A manual failover is a special kind of failover that is usually executed when there are no actual failures, but we wish to swap the current master with one of its slaves (which is the node we send the command to), in a safe way, without any window for data loss. It works in the following way:

  1. The slave tells the master to stop processing queries from clients.
  2. The master replies to the slave with the current replication offset.
  3. The slave waits for the replication offset to match on its side, to make sure it processed all the data from the master before it continues.
  4. The slave starts a failover, obtains a new configuration epoch from the majority of the masters, and broadcast the new configuration.
  5. The old master receives the configuration update: unblocks its clients and start replying with redirection messages so that they’ll continue the chat with the new master.

This way clients are moved away from the old master to the new master atomically and only when the slave that is turning in the new master processed all the replication stream from the old master.

FORCE option: manual failover when the master is down

The command behavior can be modified by two options: FORCE and TAKEOVER.

If the FORCE option is given, the slave does not perform any handshake with the master, that may be not reachable, but instead just starts a failover ASAP starting from point 4. This is useful when we want to start a manual failover while the master is no longer reachable.

However using FORCE we still need the majority of masters to be available in order to authorize the failover and generate a new configuration epoch for the slave that is going to become master.

TAKEOVER option: manual failover without cluster consensus

There are situations where this is not enough, and we want a slave to failover without any agreement with the rest of the cluster. A real world use case for this is to mass promote slaves in a different data center to masters in order to perform a data center switch, while all the masters are down or partitioned away.

The TAKEOVER option implies everything FORCE implies, but also does not uses any cluster authorization in order to failover.
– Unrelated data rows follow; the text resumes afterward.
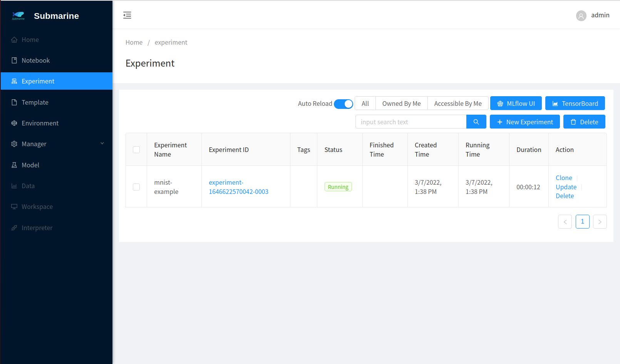Clone the mnist-example experiment

point(563,178)
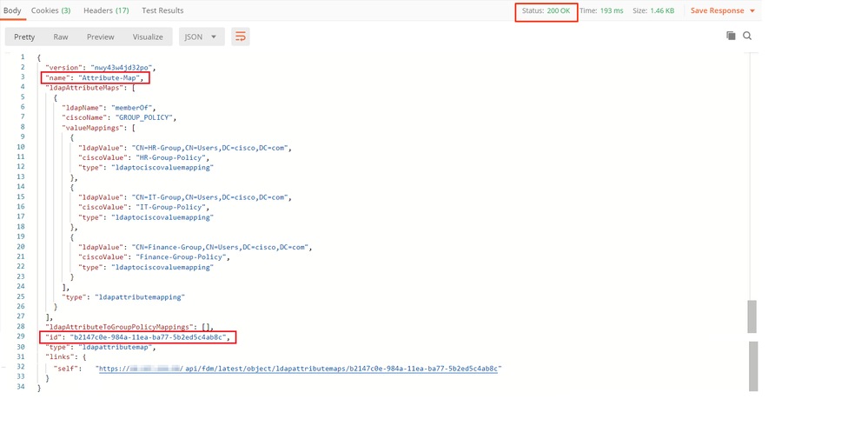The height and width of the screenshot is (426, 868).
Task: Open search in response body
Action: 746,36
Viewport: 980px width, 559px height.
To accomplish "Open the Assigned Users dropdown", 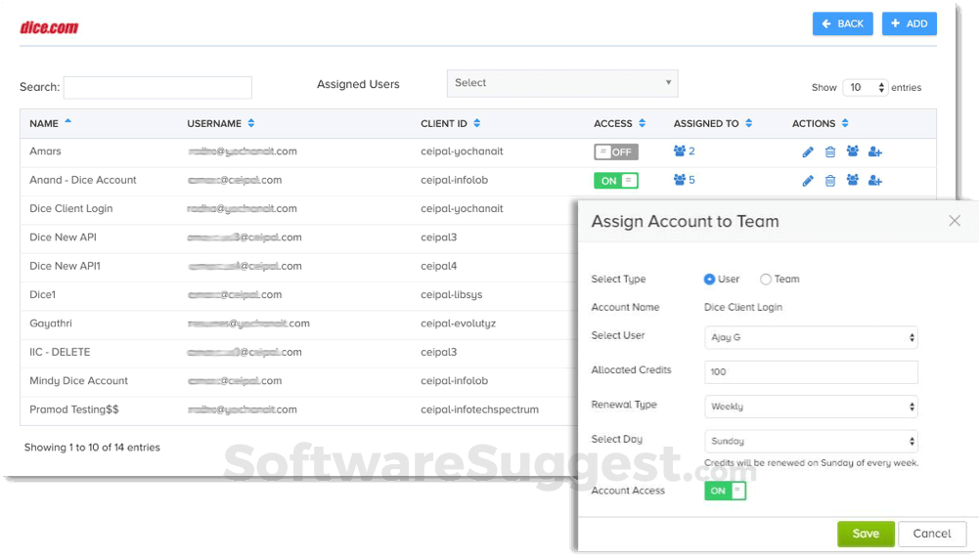I will (x=562, y=84).
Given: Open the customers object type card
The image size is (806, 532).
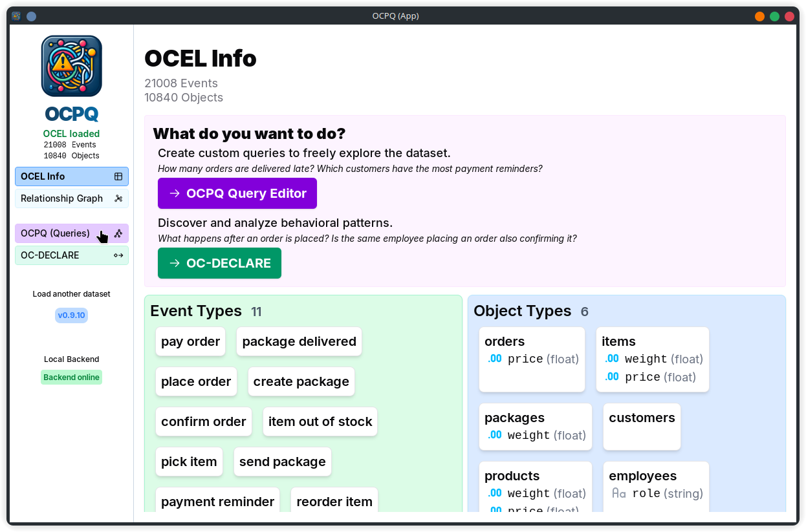Looking at the screenshot, I should click(641, 427).
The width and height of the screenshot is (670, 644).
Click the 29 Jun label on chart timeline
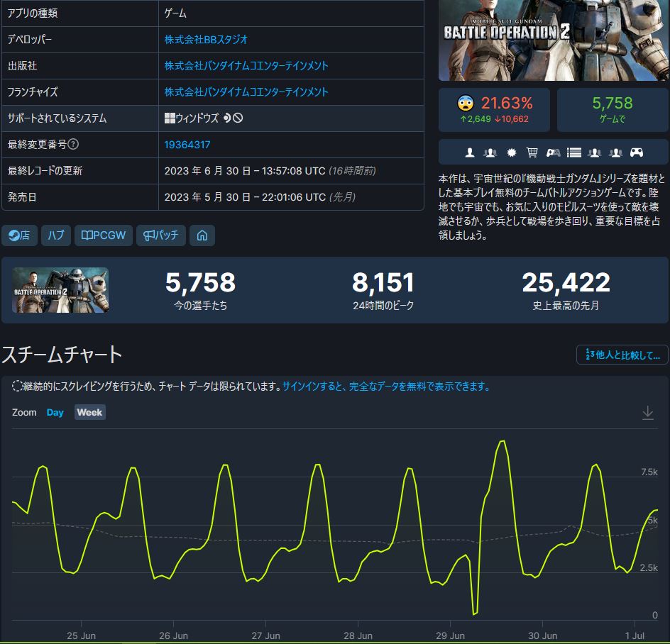[450, 635]
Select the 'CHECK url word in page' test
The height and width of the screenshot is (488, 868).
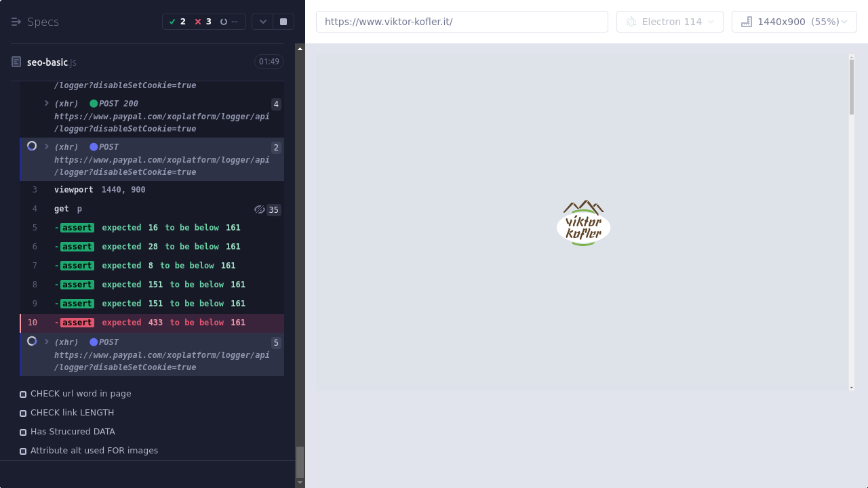(x=81, y=394)
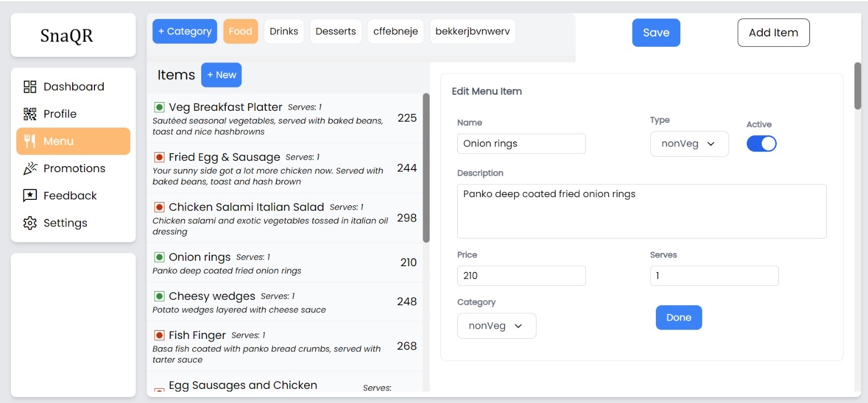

A slave receiving CLUSTER FAILOVER TAKEOVER will instead:

  1. Generate a new configEpoch unilaterally, just taking the current greatest epoch available and incrementing it if its local configuration epoch is not already the greatest.
  2. Assign itself all the hash slots of its master, and propagate the new configuration to every node which is reachable ASAP, and eventually to every other node.

Note that TAKEOVER violates the last-failover-wins principle of Redis Cluster, since the configuration epoch generated by the slave violates the normal generation of configuration epochs in several ways:

  1. There is no guarantee that it is actually the higher configuration epoch, since, for example, we can use the TAKEOVER option within a minority, nor any message exchange is performed to generate the new configuration epoch.
  2. If we generate a configuration epoch which happens to collide with another instance, eventually our configuration epoch, or the one of another instance with our same epoch, will be moved away using the configuration epoch collision resolution algorithm.

Because of this the TAKEOVER option should be used with care.

Implementation details and notes

CLUSTER FAILOVER, unless the TAKEOVER option is specified, does not execute a failover synchronously, it only schedules a manual failover, bypassing the failure detection stage, so to check if the failover actually happened, CLUSTER NODES or other means should be used in order to verify that the state of the cluster changes after some time the command was sent.

@return

@simple-string-reply: OK if the command was accepted and a manual failover is going to be attempted. An error if the operation cannot be executed, for example if we are talking with a node which is already a master.